JointReps: Jointly Learning Word Representations using a Corpus and a Knowledge Base (KB)
Overview.
JointReps is a joint model for learning distributed word vector representations (word embeddings) from both large text corpora and knowledge bases (KBs). JointReps utilizes the invaluable semantic relational structure between words existed in KBs and the words co-occurrence statistics in text corpora to learn word representations in vector spaces. JointReps particularly uses the corpus and the KBs to define a global joint objective function.

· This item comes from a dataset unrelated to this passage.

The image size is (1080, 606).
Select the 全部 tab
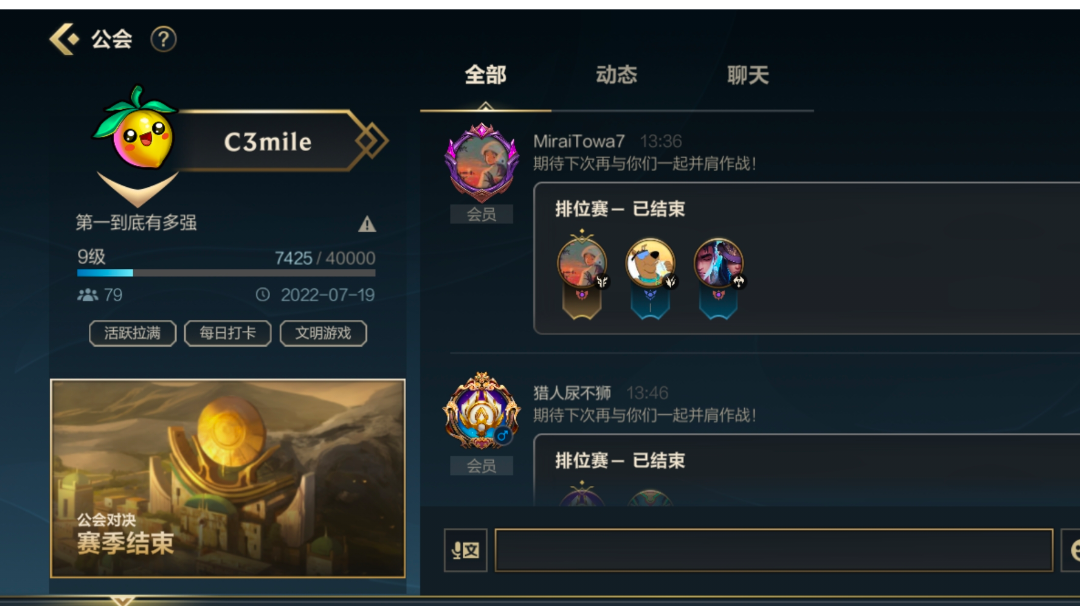tap(485, 75)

JointReps has several advantages of utilizing the KBs:
- It benefits from the knowledge existed in the KBs during the word representations learning phase
- Any KB that specifies the semantic relations existed between words, such as WordNet, FrameNet and Paraphrase Database can be used with JointReps
- It uses three different novel mechanisms (SKB, NNE, MNE) of integrating the knowledge from the KBs. Details are reported in the published work below
By combining the knowledge in the KBs into the process of learning word vector representations from the corpus (as shown in the published works below), JointReps has proved to report:
- A significant improvement over the corpus-only approaches in the quality of the learnt word embeddings
- An improvment over various prior work models that combine the two sources for learning word embeddings
- A stable performance among variety of word vector representations dimensions
Publications.
JointReps model was decribed in the following papers, please refer to them if you use any of the available resources
- Mohammed Alsuhaibani, Danushka Bollegala, Takanori Maehara and Ken-ichi Kawarabayashi: Jointly Learning Word Embeddings using a Corpus and a Knowledge Base, PLOS ONE, 2018 [PDF]

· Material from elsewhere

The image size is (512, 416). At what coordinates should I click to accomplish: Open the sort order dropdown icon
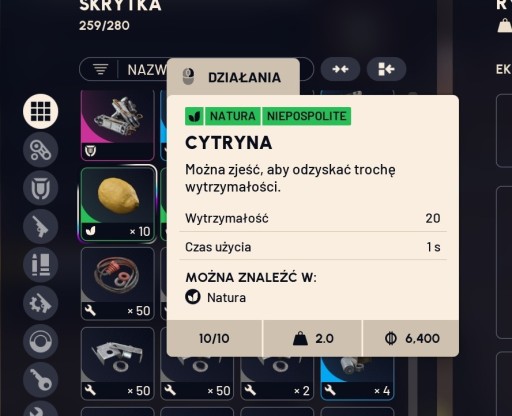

- Danushka Bollegala, Mohammed Alsuhaibani, Takanori Maehara, and Ken-ichi Kawarabayashi: Joint Word Representation Learning using a Corpus and a Semantic Lexicon, 30th AAAI Conference on Aritificial Intelligence (AAAI), pp. 2690-2696, Arizona, USA. (2016.2) [PDF][BibTex]
Downloads.
The pre-trained word vectors reported in the above publications are available for downloading.
- 2 Billions tokens (full ukWaC corpus), 400k vocab, 300d, 87K WordNet synonym edges, Static Knowledge Base (SKB) [JointReps_2B_87Ksyn_300d_SKB.zip]
- 2 Billions tokens (full ukWaC corpus), 400k vocab, 300d, 108K WordNet synonym edges, Nearest Neighbour Expansion (NNE) [JointReps_2B_108Ksyn_300d_NNE.zip]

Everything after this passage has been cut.